▸ **Instructions for the task**: Should the word "taskbar" occur in a line of the records, copy that line.

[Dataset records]
== Segment start ==
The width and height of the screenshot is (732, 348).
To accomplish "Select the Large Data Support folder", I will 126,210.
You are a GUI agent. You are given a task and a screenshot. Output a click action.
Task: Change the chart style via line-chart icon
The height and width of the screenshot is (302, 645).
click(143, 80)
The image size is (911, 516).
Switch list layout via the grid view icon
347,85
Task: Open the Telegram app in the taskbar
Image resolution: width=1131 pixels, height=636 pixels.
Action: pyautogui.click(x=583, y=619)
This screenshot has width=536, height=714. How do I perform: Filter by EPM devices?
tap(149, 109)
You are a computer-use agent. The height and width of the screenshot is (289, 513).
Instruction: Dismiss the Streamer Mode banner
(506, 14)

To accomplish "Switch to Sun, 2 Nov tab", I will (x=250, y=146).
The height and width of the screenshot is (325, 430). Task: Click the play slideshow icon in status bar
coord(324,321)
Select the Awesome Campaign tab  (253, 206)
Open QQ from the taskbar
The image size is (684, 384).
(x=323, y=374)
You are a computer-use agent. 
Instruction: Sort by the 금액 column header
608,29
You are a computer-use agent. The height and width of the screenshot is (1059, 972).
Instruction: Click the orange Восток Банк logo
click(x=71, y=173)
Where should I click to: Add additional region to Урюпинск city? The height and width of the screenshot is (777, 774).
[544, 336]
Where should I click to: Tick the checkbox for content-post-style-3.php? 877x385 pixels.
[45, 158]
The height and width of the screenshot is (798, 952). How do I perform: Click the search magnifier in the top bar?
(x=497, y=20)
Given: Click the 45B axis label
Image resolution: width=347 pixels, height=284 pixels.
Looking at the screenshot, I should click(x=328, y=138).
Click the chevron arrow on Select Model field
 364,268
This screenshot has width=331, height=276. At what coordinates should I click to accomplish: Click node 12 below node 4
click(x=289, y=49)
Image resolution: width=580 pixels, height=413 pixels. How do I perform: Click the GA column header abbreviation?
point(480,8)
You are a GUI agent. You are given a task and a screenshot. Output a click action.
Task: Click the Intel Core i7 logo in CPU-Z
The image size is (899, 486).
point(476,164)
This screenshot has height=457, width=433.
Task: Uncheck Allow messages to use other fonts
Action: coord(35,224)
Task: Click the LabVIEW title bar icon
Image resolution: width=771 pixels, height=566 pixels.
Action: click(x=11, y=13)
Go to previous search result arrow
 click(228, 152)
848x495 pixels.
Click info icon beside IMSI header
== Segment end ==
▸ **Written response**:
Task: Open the Telegram app in the taskbar
Open QQ from the taskbar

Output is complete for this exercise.